# Dr. Semmelweis and the Discovery of Handwashing
Reanalyse the data behind one of the most important discoveries of modern medicine: handwashing.

Project Description
In 1847, the Hungarian physician Ignaz Semmelweis made a breakthough discovery: he discovers handwashing. Contaminated hands was a major cause of childbed fever and by enforcing handwashing at his hospital he saved hundreds of lives.

# 1. Meet Dr. Ignaz Semmelweis

This is Dr. Ignaz Semmelweis, a Hungarian physician born in 1818 and active at the Vienna General Hospital. If Dr. Semmelweis looks troubled it's probably because he's thinking about childbed fever: A deadly disease affecting women that just have given birth. He is thinking about it because in the early 1840s at the Vienna General Hospital as many as 10% of the women giving birth die from it. He is thinking about it because he knows the cause of childbed fever: It's the contaminated hands of the doctors delivering the babies. And they won't listen to him and wash their hands!

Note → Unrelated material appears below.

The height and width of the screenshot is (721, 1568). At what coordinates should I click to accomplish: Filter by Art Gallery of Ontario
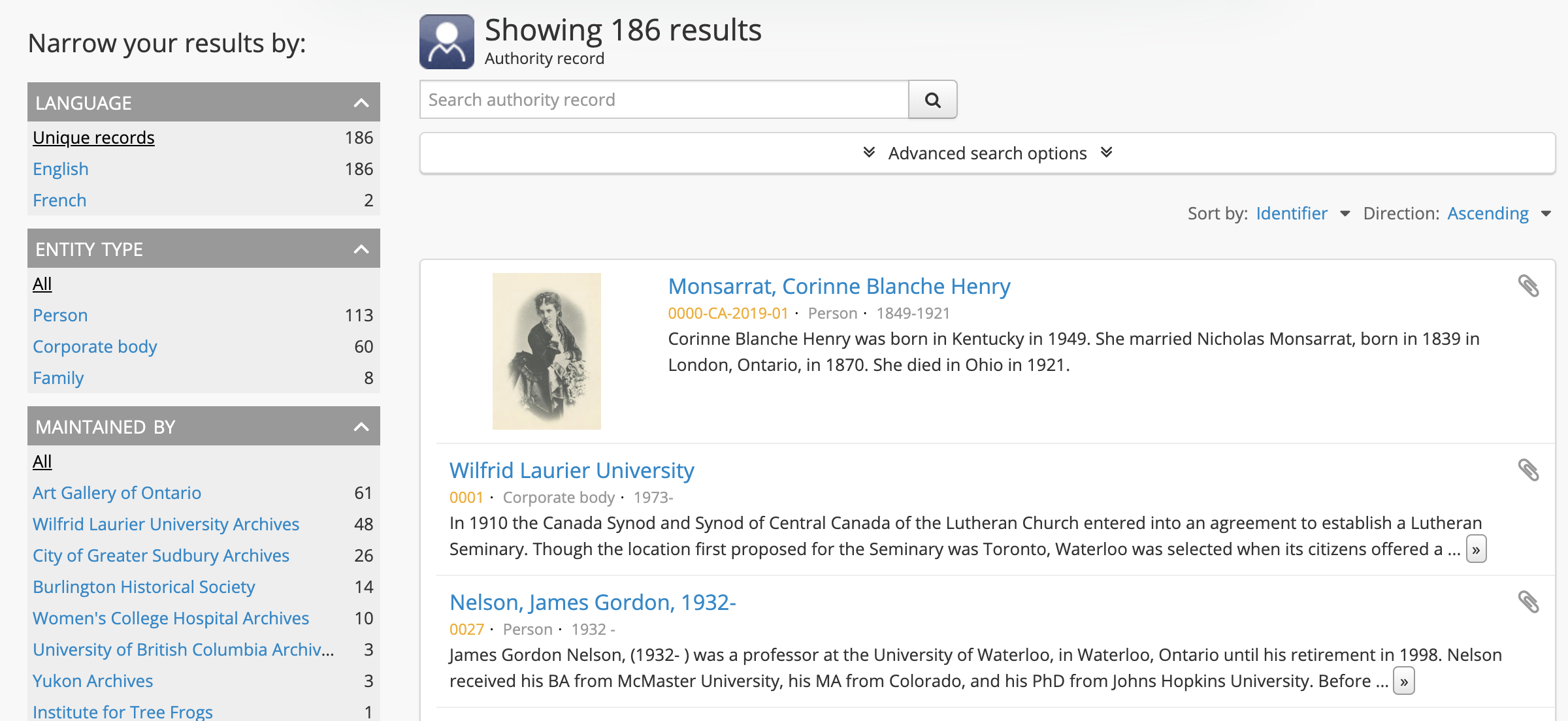pyautogui.click(x=117, y=493)
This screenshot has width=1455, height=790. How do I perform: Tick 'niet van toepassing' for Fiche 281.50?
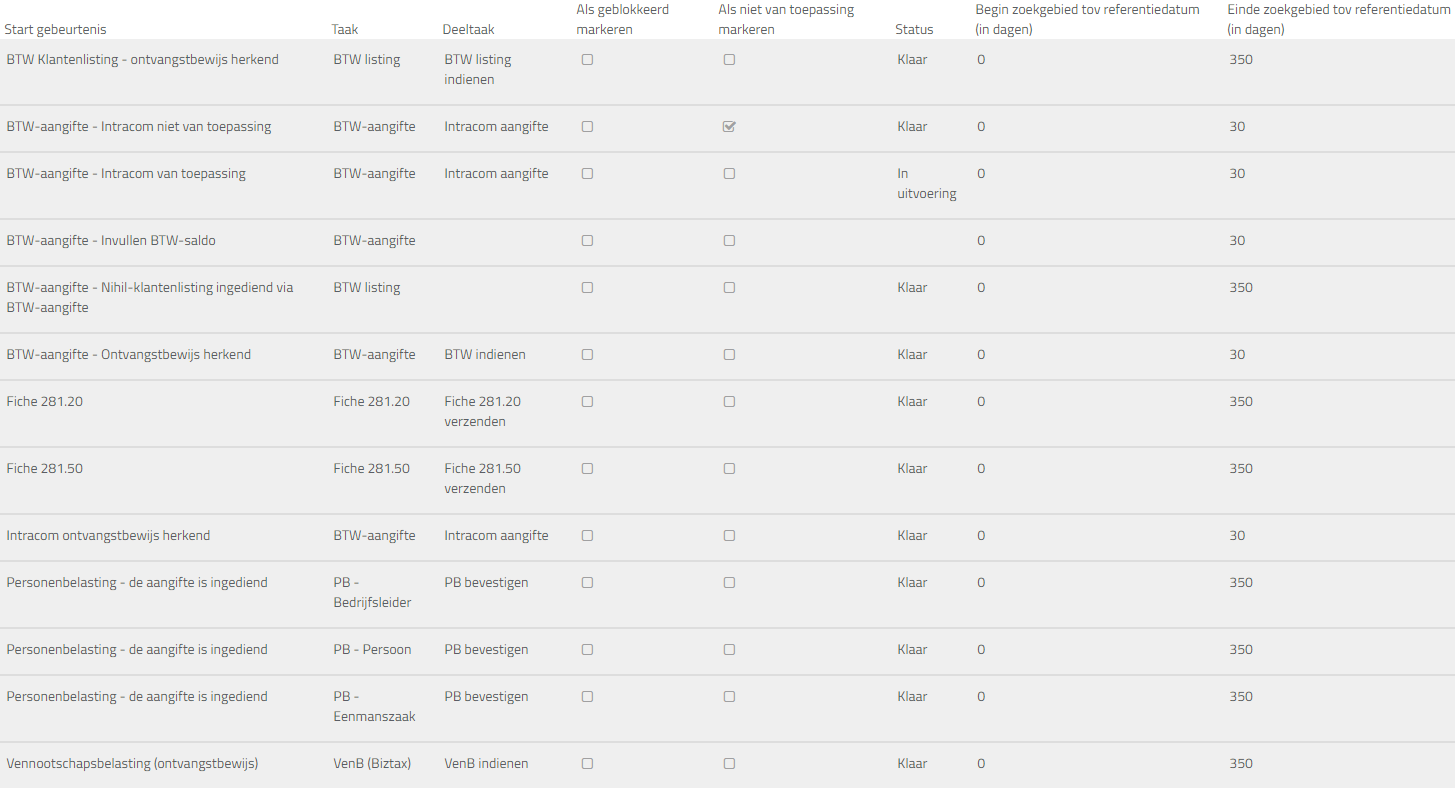click(729, 469)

In this notebook, we're going to reanalyze the data that made Semmelweis discover the importance of handwashing. Let's start by looking at the data that made Semmelweis realize that something was wrong with the procedures at Vienna General Hospital.

Task 1: Instructions
- Load in the tidyverse package.
- Read in datasets/yearly_deaths_by_clinic.csv using read_csv and assign it to the variable yearly.
- Print out yearly.

# Good to know
The tidyverse package automatically loads in the packages ggplot2, dplyr, and readr. Make sure you use read_csv from the readr package, and not read.csv, to read in the data. This project assumes you can manipulate data frames using dplyr and make simple plots using ggplot2. You can learn these skills in the course Introduction to the Tidyverse. The most relevant exercises are:

Using mutate to change or create a column
Adding color to a scatter plot
Summarizing by continent
Visualizing median GDP per capita by continent over time
Even if you've taken this course you will still find this project challenging unless you use some external documentation. In this project Rstudio's ggplot2 cheat sheet and dplyr cheat sheet can come in handy.

In [None]:
# Load in the tidyverse package
library(tidyverse)

# Read datasets/yearly_deaths_by_clinic.csv into yearly
yearly <- read_csv('yearly_deaths_by_clinic.csv')

# Print out yearly
yearly

# 2. The alarming number of deaths
The table above shows the number of women giving birth at the two clinics at the Vienna General Hospital for the years 1841 to 1846. You'll notice that giving birth was very dangerous; an alarming number of women died as the result of childbirth, most of them from childbed fever.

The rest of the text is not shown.